Work item: The answer must consist solely of the lines from the one with "Image resolution: width=1512" through the last line of the data, copied exactly, with no pictures.

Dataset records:
+++

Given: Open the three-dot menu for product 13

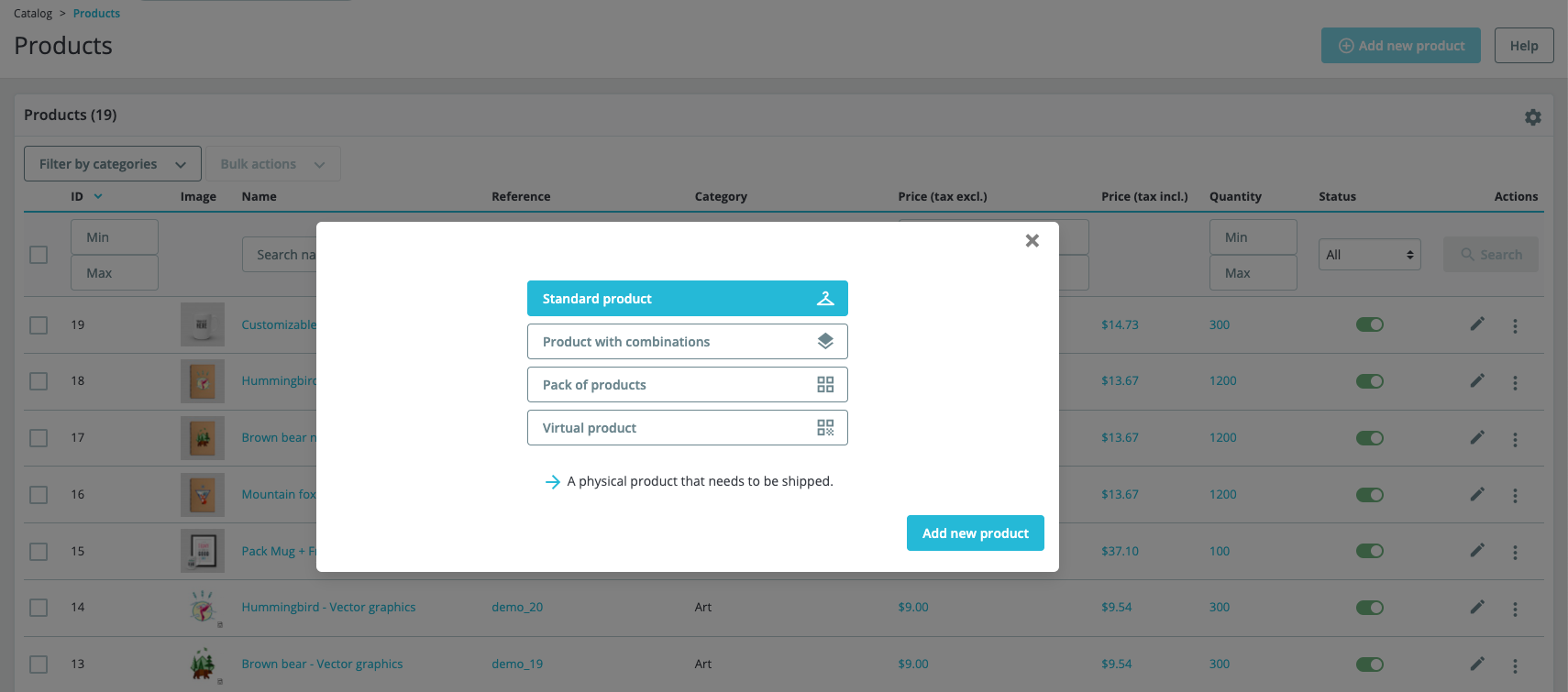Looking at the screenshot, I should tap(1515, 665).
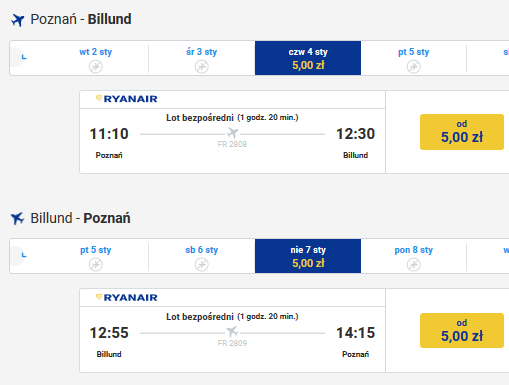Click no-flight icon under outbound pt 5 sty
The image size is (509, 385).
414,67
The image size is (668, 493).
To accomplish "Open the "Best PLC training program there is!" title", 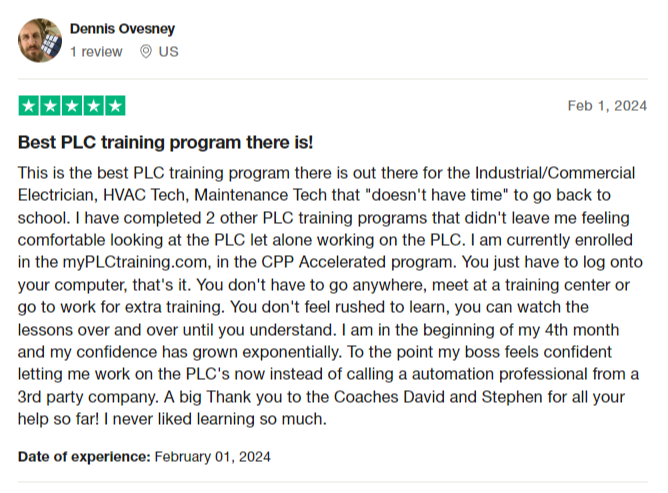I will tap(165, 142).
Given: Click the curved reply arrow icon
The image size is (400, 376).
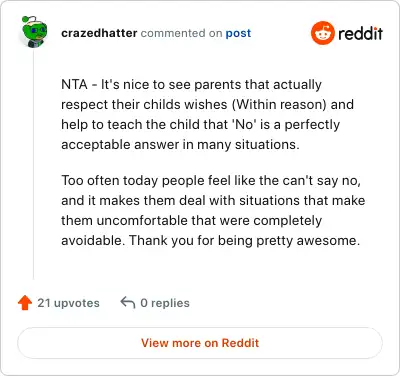Looking at the screenshot, I should pyautogui.click(x=128, y=303).
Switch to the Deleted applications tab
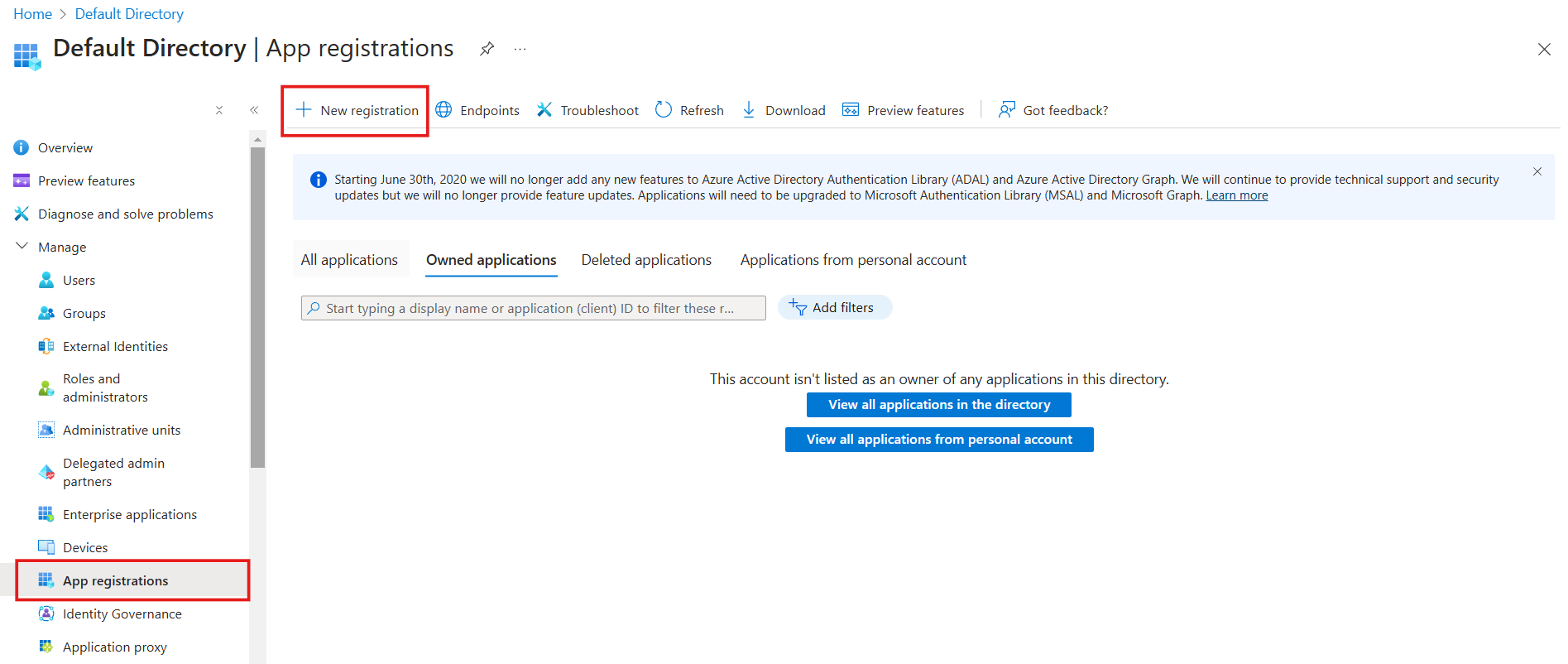Image resolution: width=1568 pixels, height=664 pixels. [646, 260]

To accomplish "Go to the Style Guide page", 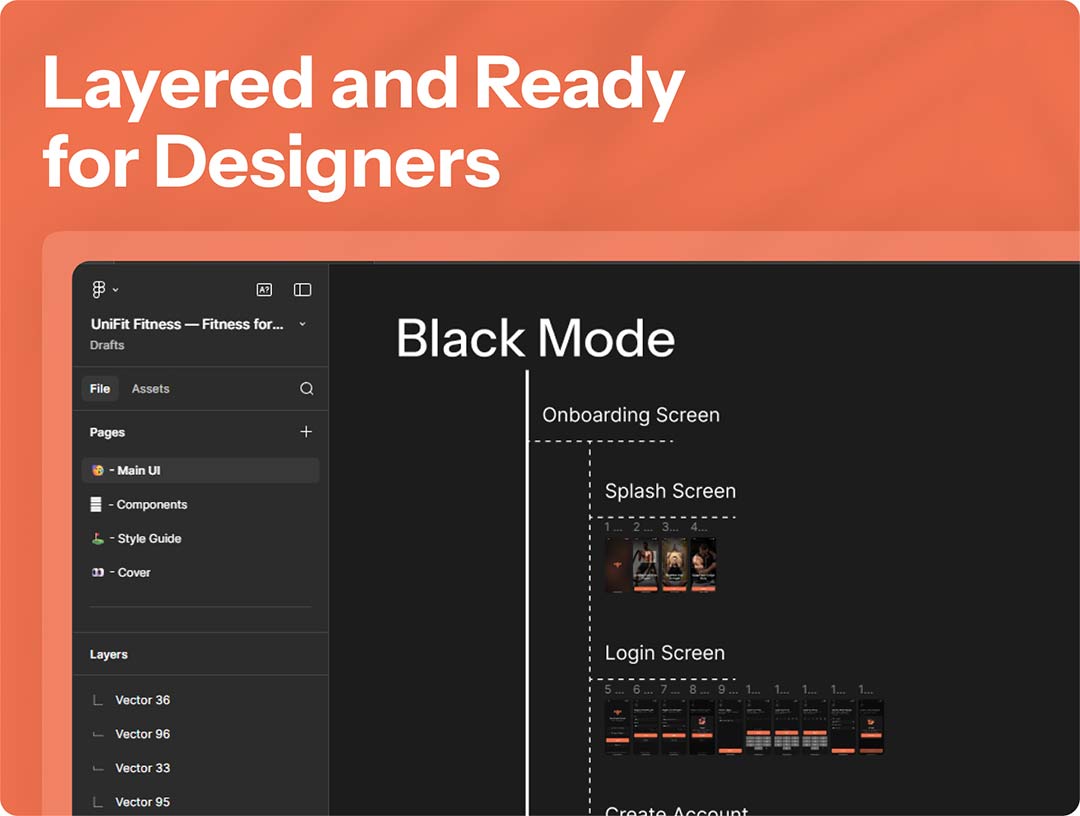I will (x=148, y=539).
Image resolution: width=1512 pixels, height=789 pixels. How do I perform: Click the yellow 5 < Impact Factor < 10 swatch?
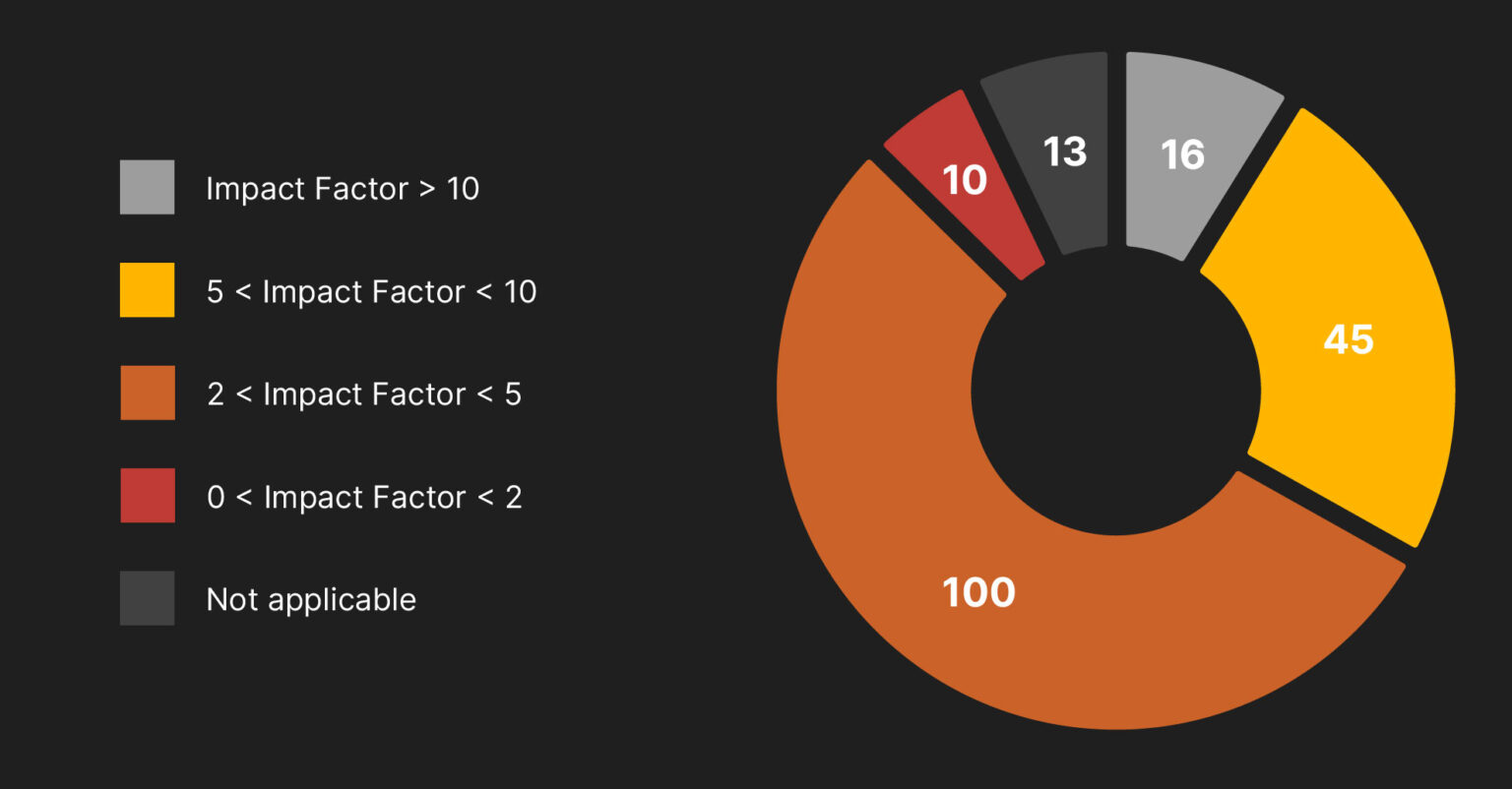[x=148, y=290]
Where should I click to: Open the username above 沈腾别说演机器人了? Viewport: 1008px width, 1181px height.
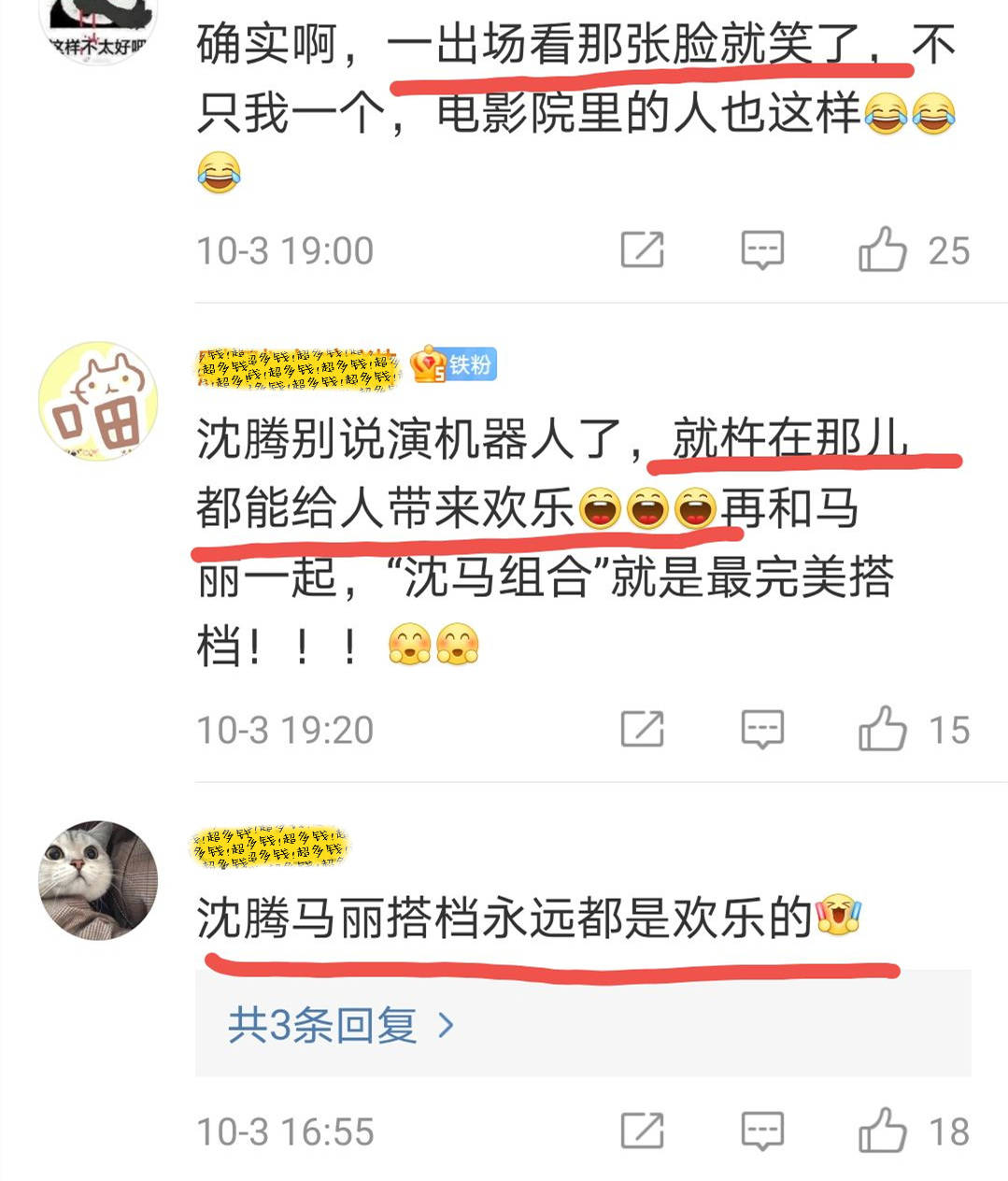(298, 367)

+++

Response to this exercise:
Image resolution: width=1512 pixels, height=789 pixels. How do I perform: Click the yellow 5 < Impact Factor < 10 swatch?
[x=148, y=290]
Where should I click to: Open the username above 沈腾别说演机器人了? Viewport: 1008px width, 1181px height.
(298, 367)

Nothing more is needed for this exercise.